VITRA 想回答的问题是:能不能把这些原始人类视频转换成机器人 VLA 需要的监督格式,也就是图像、语言指令、状态和未来动作序列?论文的答案是可以,关键在于同时对齐两件事:任务粒度和动作标签。

从人类视频到 VLA 数据

整个数据构建流程分为三步。

第一步是估计 3D 运动。系统先判断相机是静止还是运动,估计内参,并把鱼眼或广角视频校正为针孔相机模型。随后使用 HaWoR 重建逐帧 3D 手部运动,并用 MANO 参数化手模型表示手腕姿态和手指关节角。相机位姿则通过修改后的 MegaSAM 估计,其中使用 MoGe-2 作为深度先验。这样一来,系统可以把相机坐标系下的人手运动转换到世界坐标系中。

第二步是切分原子动作。VITRA 没有简单使用固定时间窗口,也没有使用原始数据集自带的动作标注,而是根据世界坐标系中手腕速度的局部极小值来切分。这个设计很务实:人手在动作切换时往往会短暂减速,因此基于 3D 手腕轨迹的速度极小值,可以比纯图像或固定窗口更贴近真实动作边界。

第三步是生成语言标签。对于每个动作片段,系统采样若干帧,将投影后的 3D 手部轨迹叠加到图像上,再让 GPT-4.1 用祈使句描述指定手的动作。这里的轨迹叠加很关键,因为它给 caption 模型提供了时间顺序和几何运动线索,帮助它判断手到底在做什么。
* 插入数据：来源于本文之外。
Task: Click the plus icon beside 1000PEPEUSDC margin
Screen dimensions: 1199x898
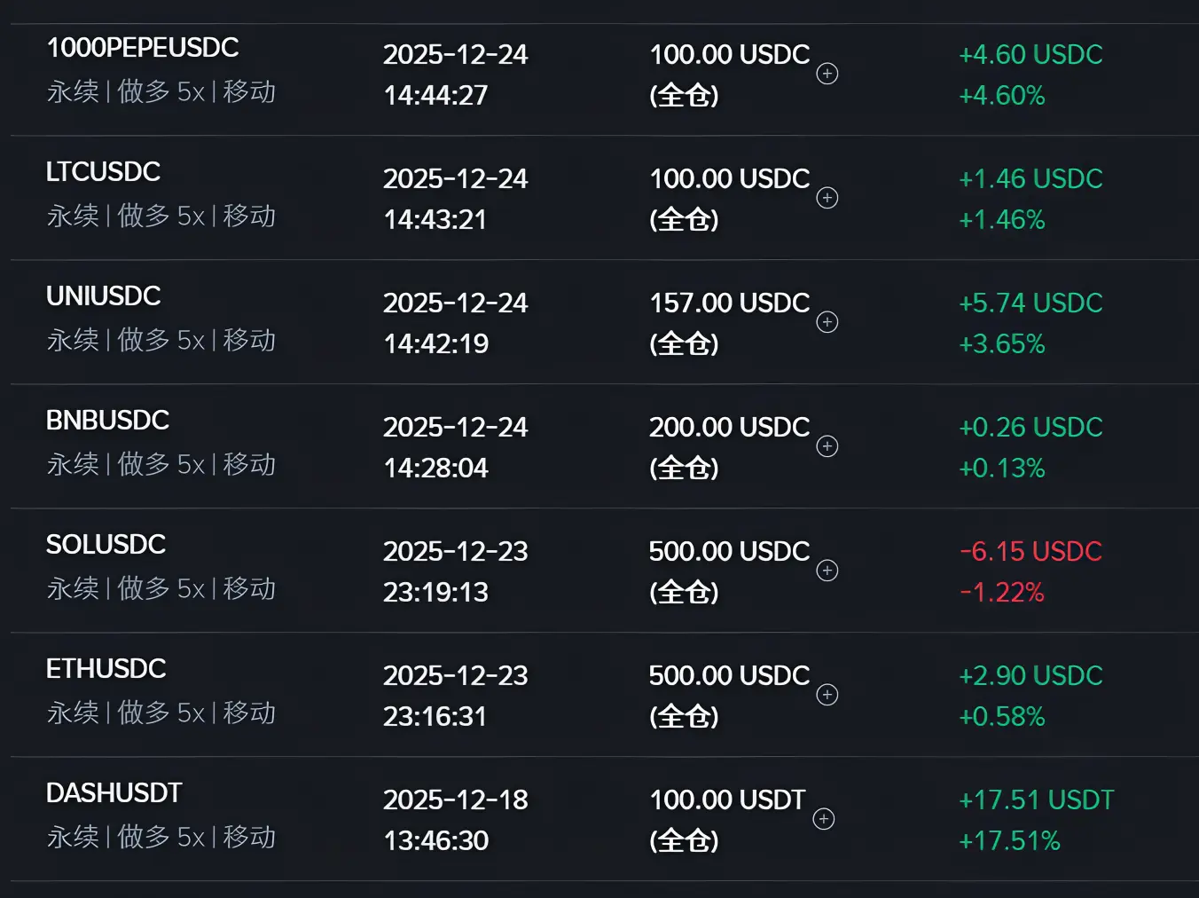Action: (x=827, y=74)
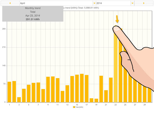Select the small bar for day 19
The width and height of the screenshot is (154, 115).
point(96,100)
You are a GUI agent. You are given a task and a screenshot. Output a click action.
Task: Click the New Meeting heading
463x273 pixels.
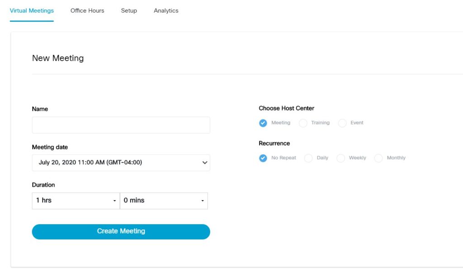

最终数据集包含约 100 万个原子 VLA episode2600 万帧,来源包括 Ego4D、EPIC-KITCHENS、EgoExo4D 和 Something-Something-V2。值得注意的是,作者没有使用这些数据集原本的人类动作标注,因为那些标注通常不符合机器人短时操作的粒度。

模型与动作空间

VITRA 使用 PaliGemma-2 3B 作为视觉语言骨干网络,并使用 Diffusion Transformer 作为动作专家。VLM 输入包括图像、语言指令、相机 FoV token 和一个可学习的 cognition token。cognition token 的输出特征会作为扩散动作头的条件。

模型预测未来一段手部动作。论文中的动作定义为:

\[a_t = [\Delta t_l, \Delta r_l, \theta_h^l, \Delta t_r, \Delta r_r, \theta_h^r] \in \mathbb{R}^{102}\]

每只手有 51 维:3 维相对手腕平移、3 维相对手腕旋转,以及 45 维 MANO 手指关节角,也就是 15 个关节乘以 3 个 Euler 角。在发布代码中,这个动作会被填充到统一的 192 维动作空间:左手占 0:51,右手占 51:102102:192 当前是 padding。状态则被填充到 212 维。代码中真正使用的主要是左右手运动学状态,最后 20 维预留给左右手的 MANO beta 形状参数,但当前没有实际使用。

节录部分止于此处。